— EXERCISE DIRECTIONS —
Retype the records below word for word, starting at the line that contains "You are a computer-use" and ending at the line that contains "coord(359,819)", with both of those lines included.

— DATA IN THIS EXERCISE —
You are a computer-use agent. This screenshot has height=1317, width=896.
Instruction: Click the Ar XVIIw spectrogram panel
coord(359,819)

---

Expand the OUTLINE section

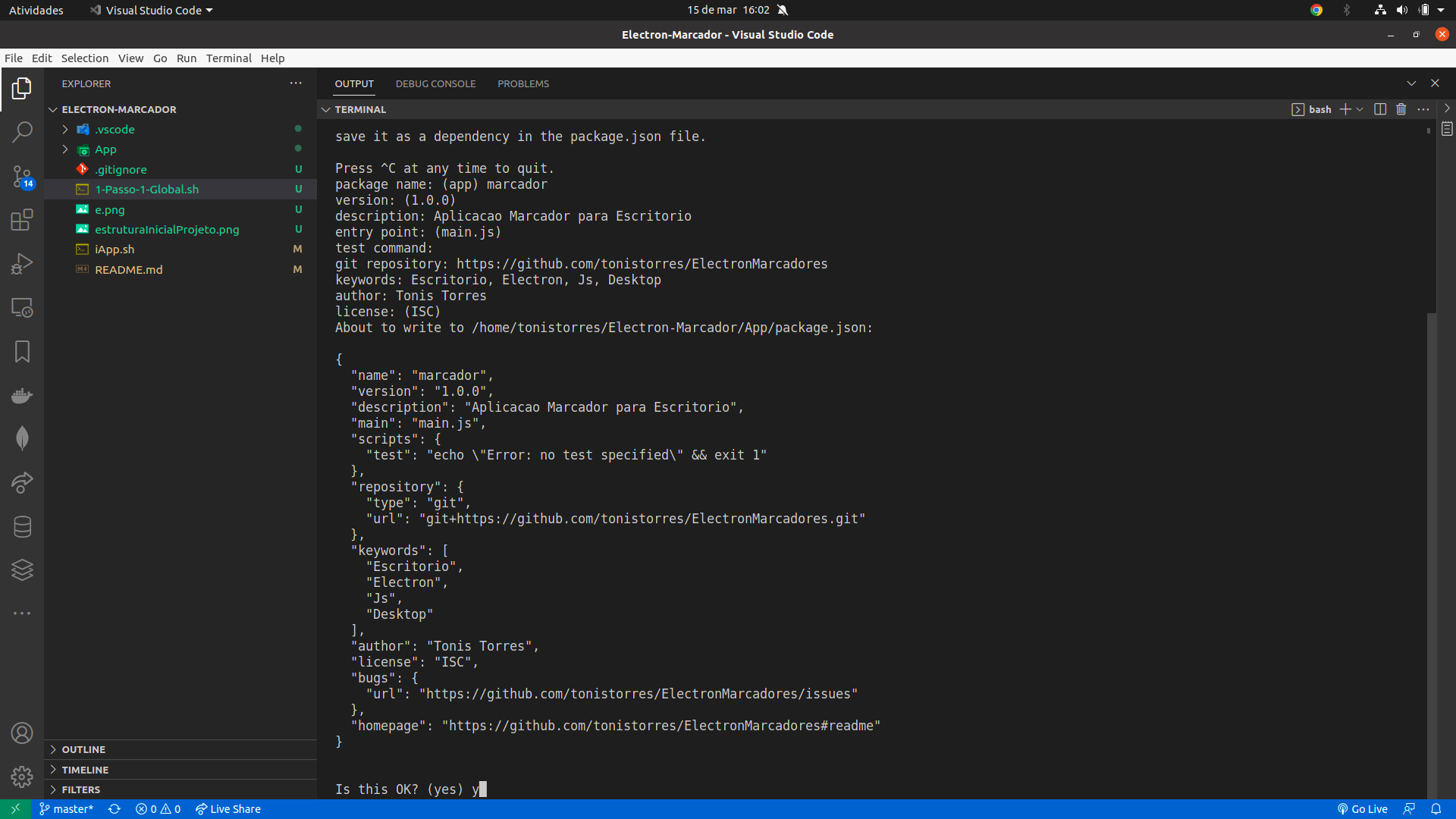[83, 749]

...

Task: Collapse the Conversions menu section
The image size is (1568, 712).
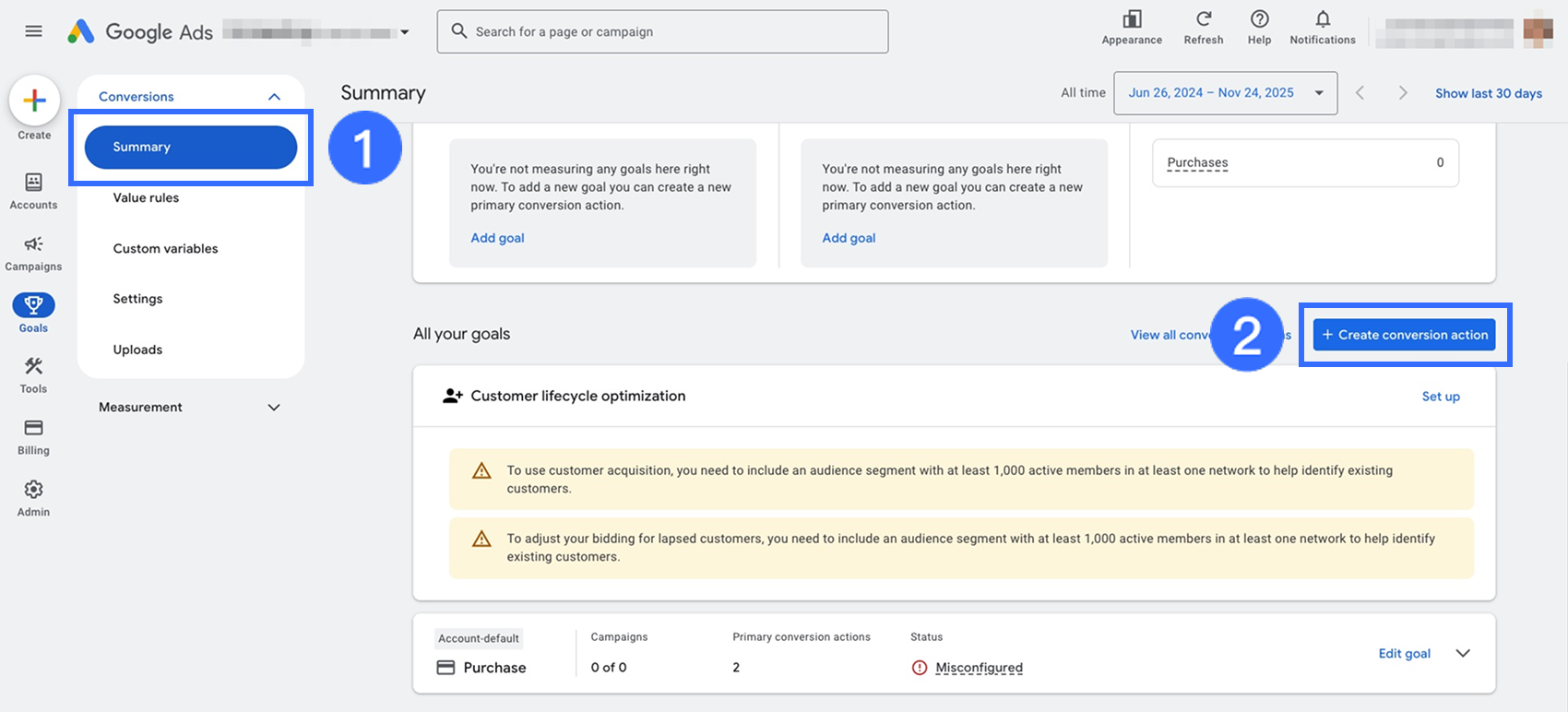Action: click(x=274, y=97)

— RESULT —
You are a computer-use agent. This screenshot has height=1317, width=896.
Instruction: Click the Ar XVIIw spectrogram panel
coord(359,819)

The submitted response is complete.